I've done five boat projects a lot like this one and I just did the final accounting of every single receipt and cost, my first absolutly "honest" assessment of a boat project. I started out with the intent to document every single expense and I think I may have been successful as there is quite a pile of paper here. 



Several things become clear:

•construction materials: fiberglass, paint, epoxy are major costs and buying retail as needed is not smart. If you could estimate successfully the paint and epoxy and glass needed and buy wholesale or in bulk it would save 20% on that category


•Wood isn't expensive but bad carpentry is a huge increase in time needed to improve cosmetics.

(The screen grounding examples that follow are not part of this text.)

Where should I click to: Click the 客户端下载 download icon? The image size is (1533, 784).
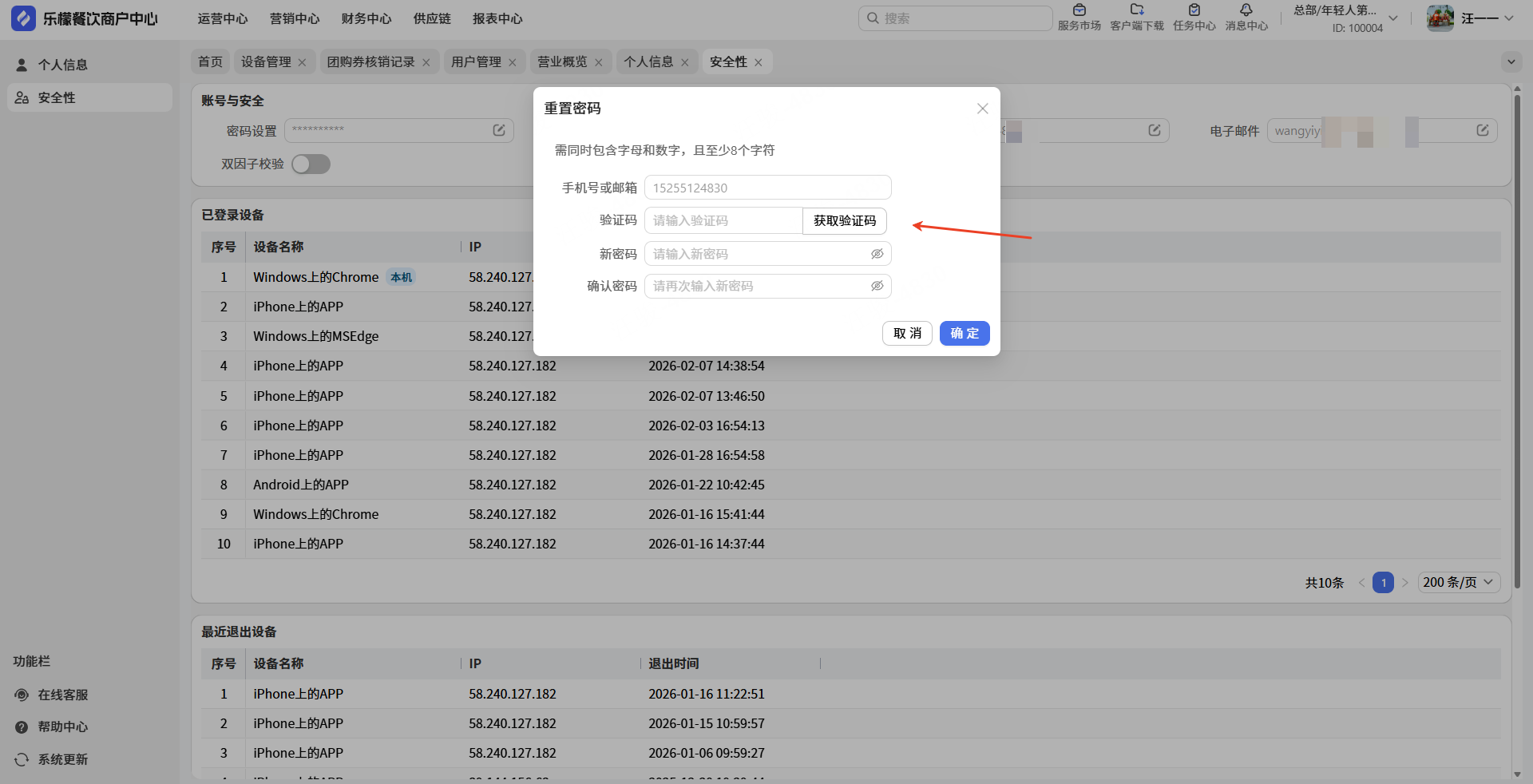[1136, 11]
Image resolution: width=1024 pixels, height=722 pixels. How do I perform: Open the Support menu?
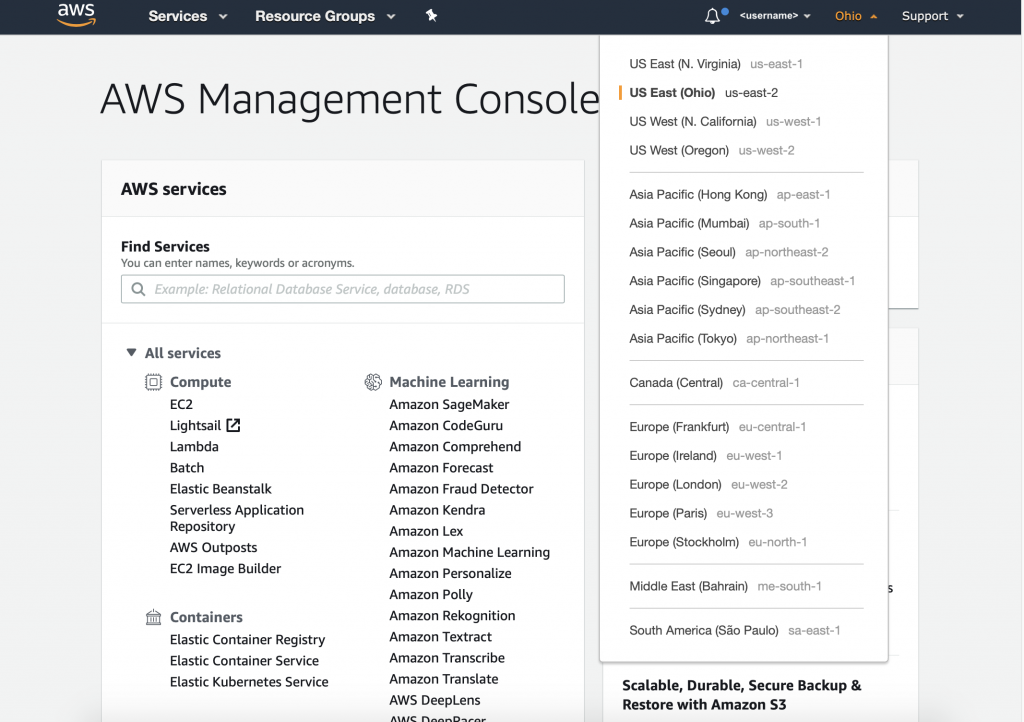click(931, 16)
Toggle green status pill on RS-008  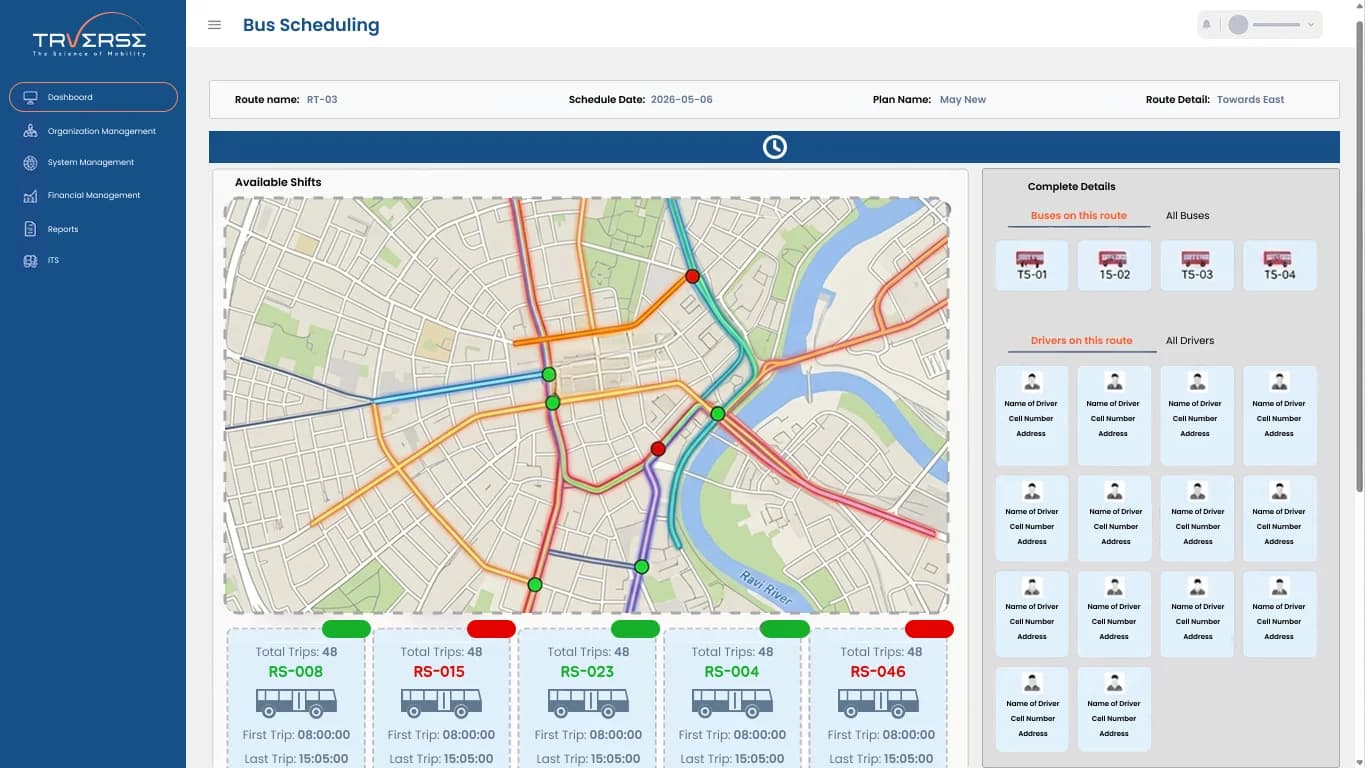click(346, 629)
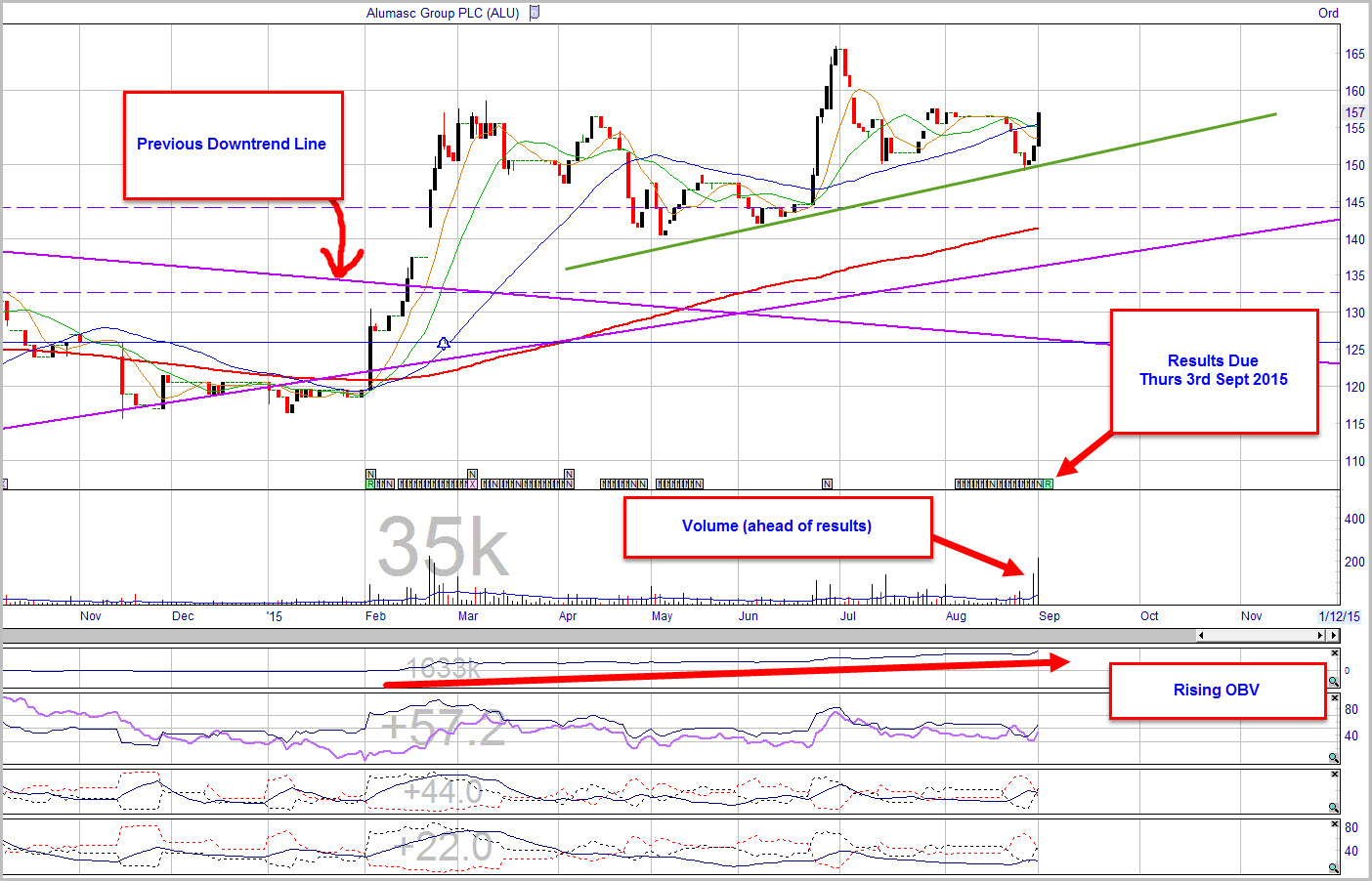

•Rigging was a best effort to junk-yard and is a significant savings over buying new. That category includes very expensive cable sets for engine, tach, anchor, lifejackets and lots of rigging needs. I saved over half of rigging costs by junk yarding.


• No matter what your heart tells you, it's cheaper to buy something good/near-good and use it right away. This was a long project and many hours of labor (I enjoyed it all) but the time would have been better spent fishing. You can almost never rig a hull cheaper then buying someone elses mistakes and misguided purchases. 

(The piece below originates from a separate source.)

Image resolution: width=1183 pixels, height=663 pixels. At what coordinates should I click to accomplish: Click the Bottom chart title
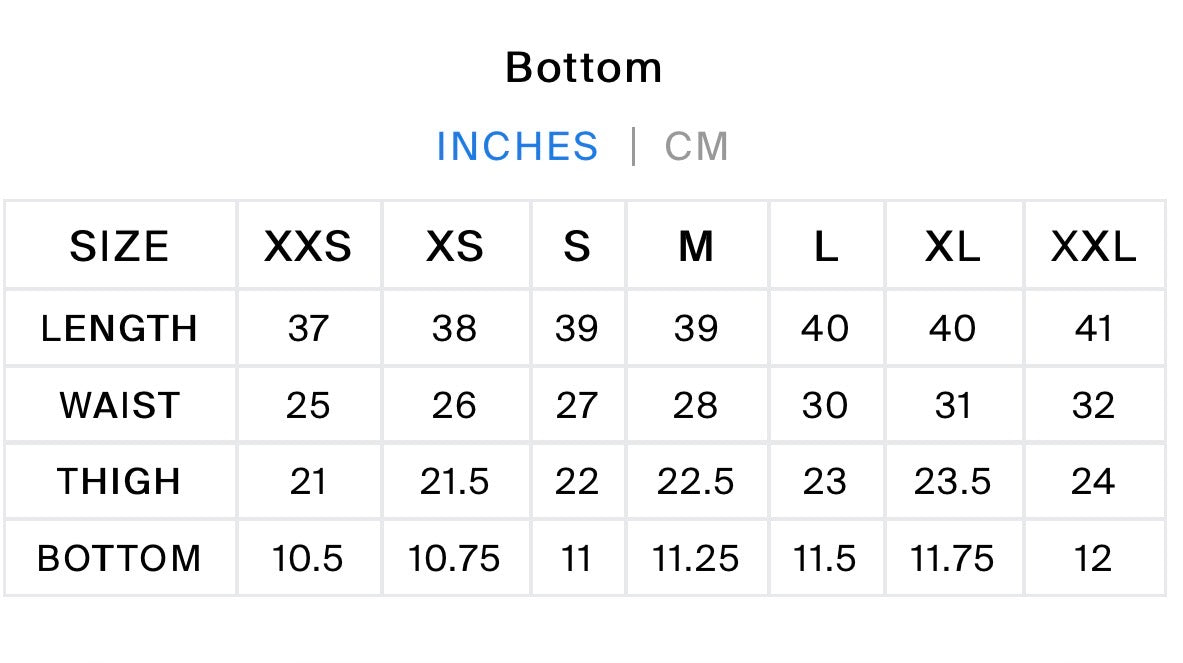click(x=584, y=68)
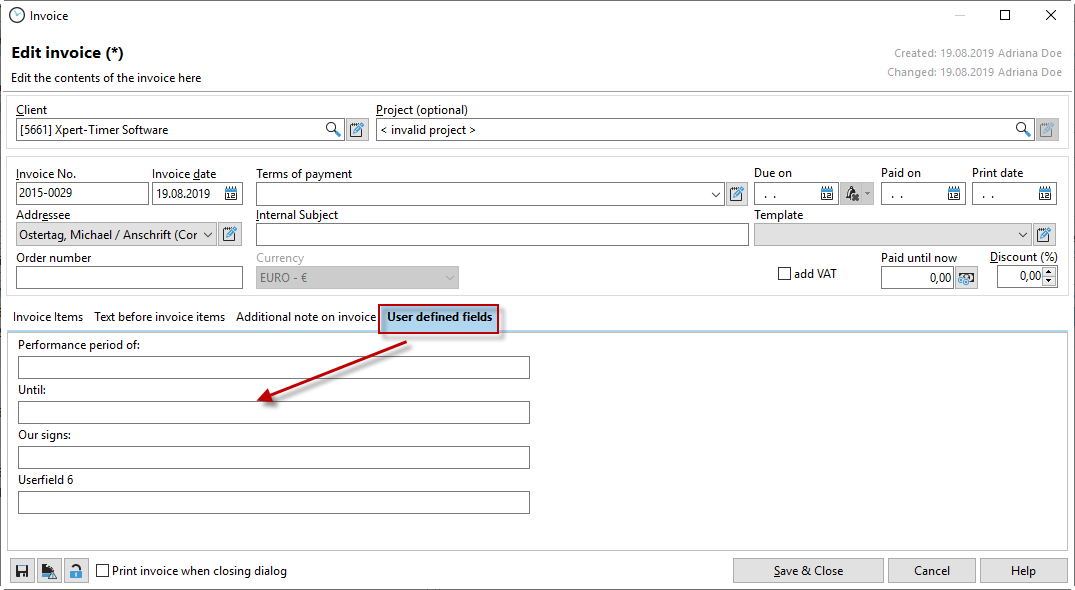This screenshot has height=590, width=1075.
Task: Tick Print invoice when closing dialog
Action: tap(103, 571)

•"it just needs a paint job" is the single greatest lie if it implies that's cheap or without concern to the project. Paint and prep are huge portion of time required for hobby builders. I spray my own, it's still expensive. Trailers fall in same category.


•I had guessed I could do the entire project with engine and trailer for about $6000. I wasn't too far off truth but still short.

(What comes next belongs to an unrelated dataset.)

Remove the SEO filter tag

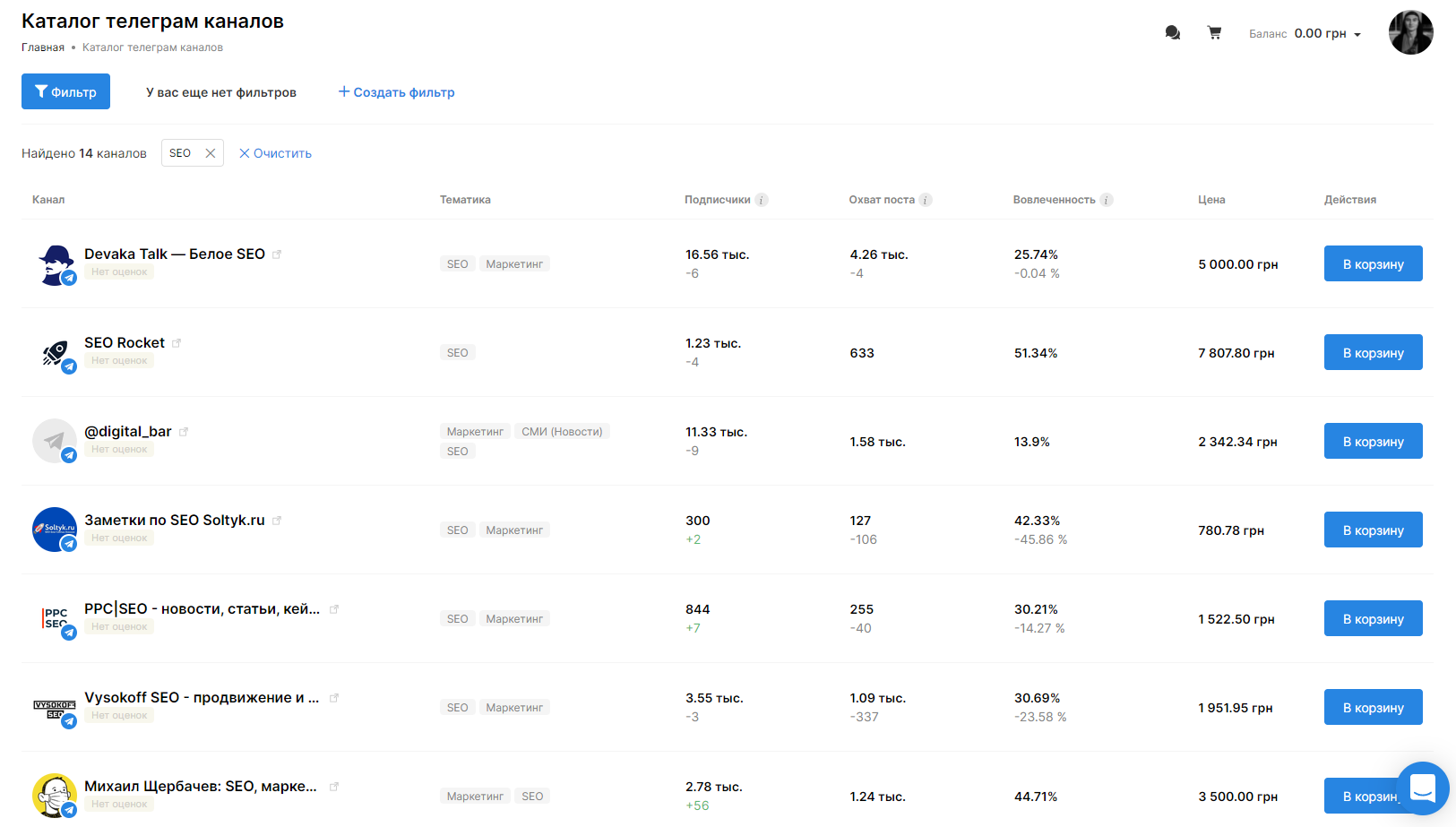(211, 153)
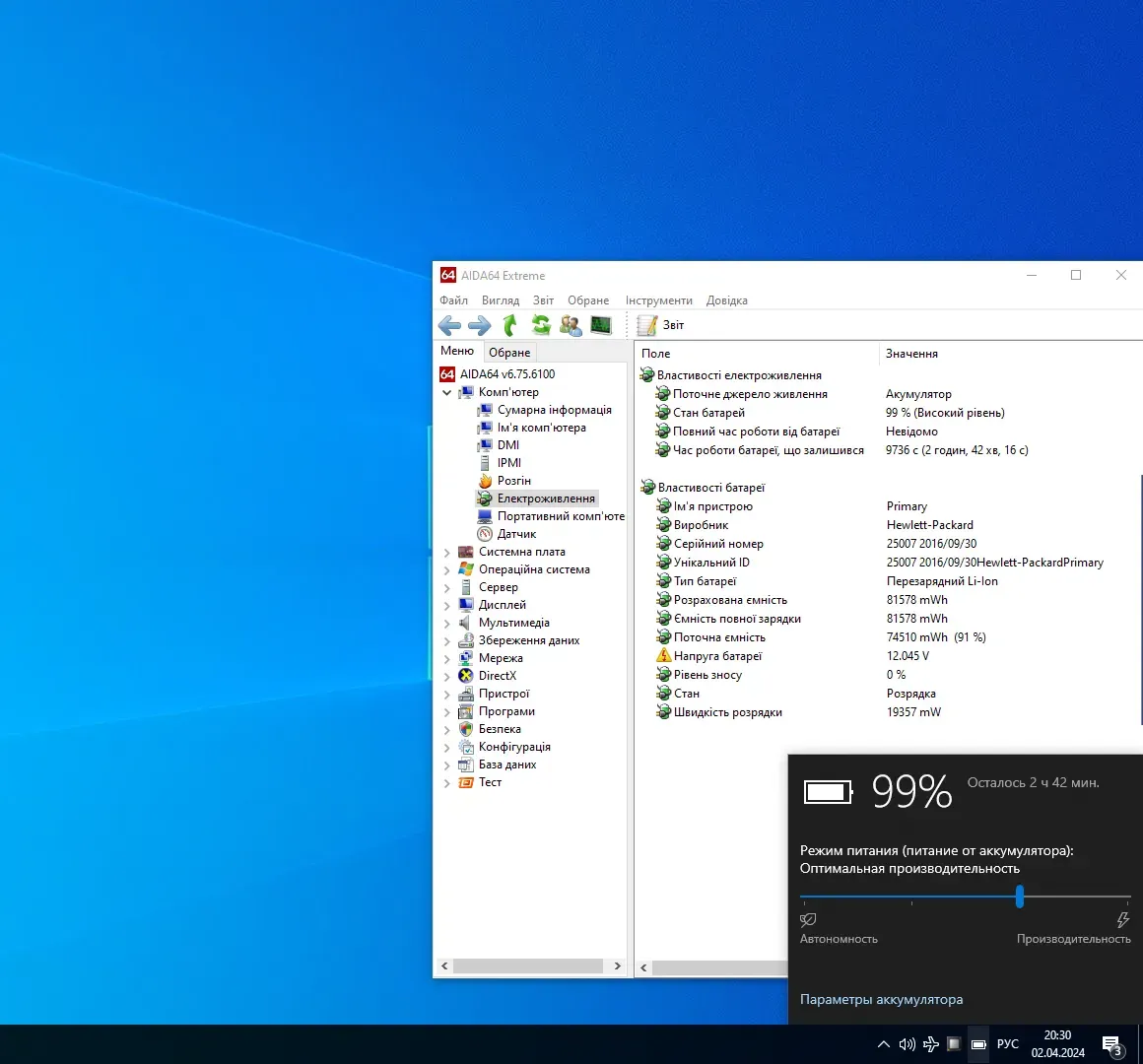Open Параметры аккумулятора link
Screen dimensions: 1143x1064
pos(881,999)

Hull without registration $300.00

Engine as converted from tiller to remote, carbs serviced $2452.11

trailer total with new hubs, wheels and tires $544.46

construction materials with epoxy excluding paint and faring $1283.58

paint and faring materials $835.01

Rigging parts and outfitting without pole platform $1380.23

pole platform and welding $450.00



Total for boat as finished project without registration $7245.39


----------



## johnbw620 (May 19, 2010)

Impressive - both the finished product and your honest assessment - would think it's valuable for anyone considering a similar project.


----------



## tomahawk (Mar 9, 2012)

> • No matter what your heart tells you, it's cheaper to buy something good/near-good and use it right away.  This was a long project and many hours of labor (I enjoyed it all) but the time would have been better spent fishing.  You can almost never rig a hull cheaper then buying someone elses mistakes and misguided purchases.


I totally agree with you, but for me, the building is the most enjoyable part.
Great job.


----------